§ **Input rows**:
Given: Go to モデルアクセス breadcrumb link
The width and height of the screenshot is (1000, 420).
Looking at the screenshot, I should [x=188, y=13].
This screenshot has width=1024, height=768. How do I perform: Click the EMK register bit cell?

* * *

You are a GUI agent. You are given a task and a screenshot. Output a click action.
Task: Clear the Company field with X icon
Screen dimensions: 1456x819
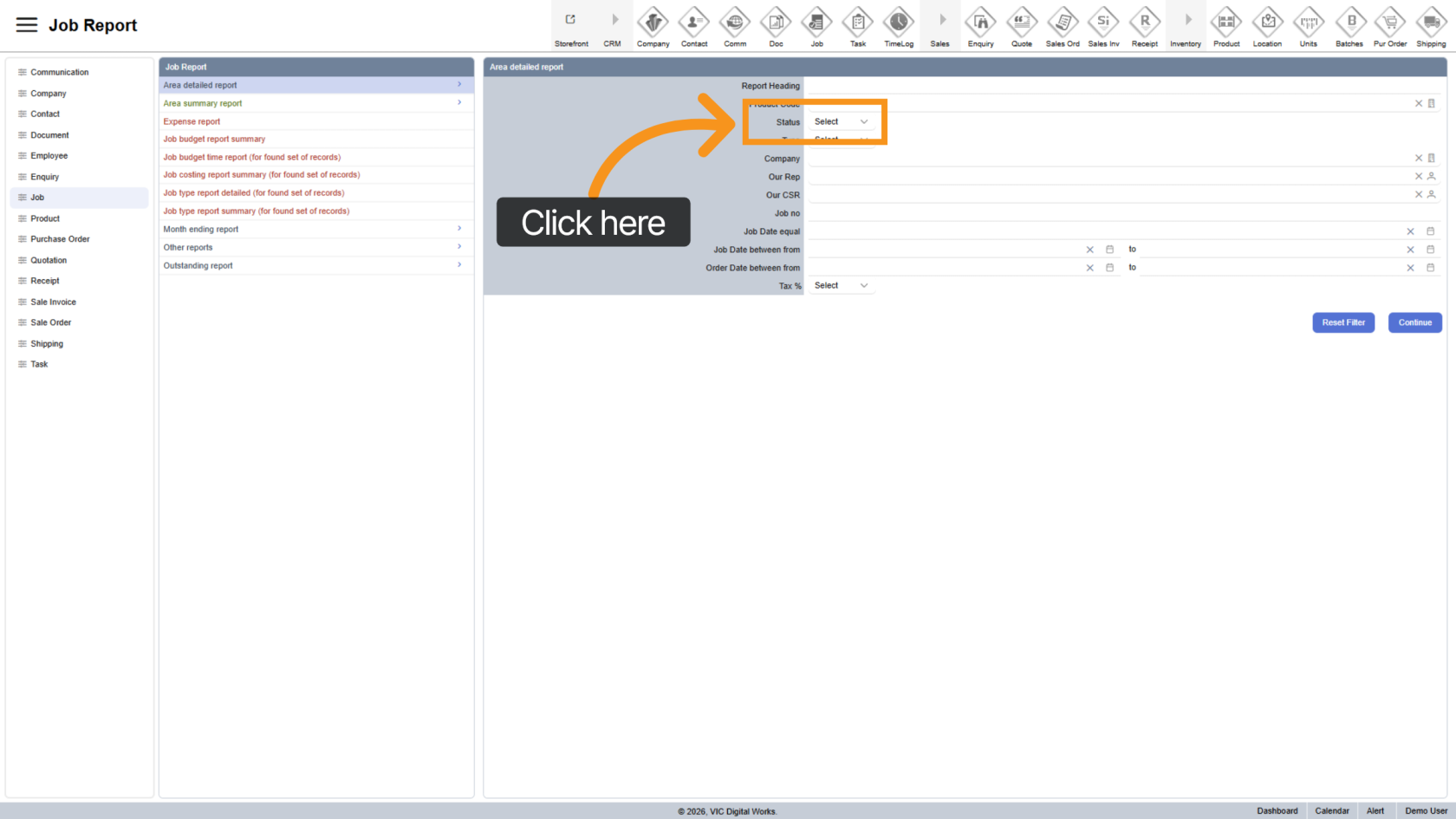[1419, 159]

§ **What the task asks**: Rewrite the lines beginning with the one containing "Given: Go to モデルアクセス breadcrumb link" and continuing through the one containing "This screenshot has", changing "breadcrumb link" to "navigation link" and keeping everything else the same.

§ **Written answer**:
Given: Go to モデルアクセス navigation link
The width and height of the screenshot is (1000, 420).
Looking at the screenshot, I should [x=188, y=13].
This screenshot has width=1024, height=768. How do I perform: Click the EMK register bit cell?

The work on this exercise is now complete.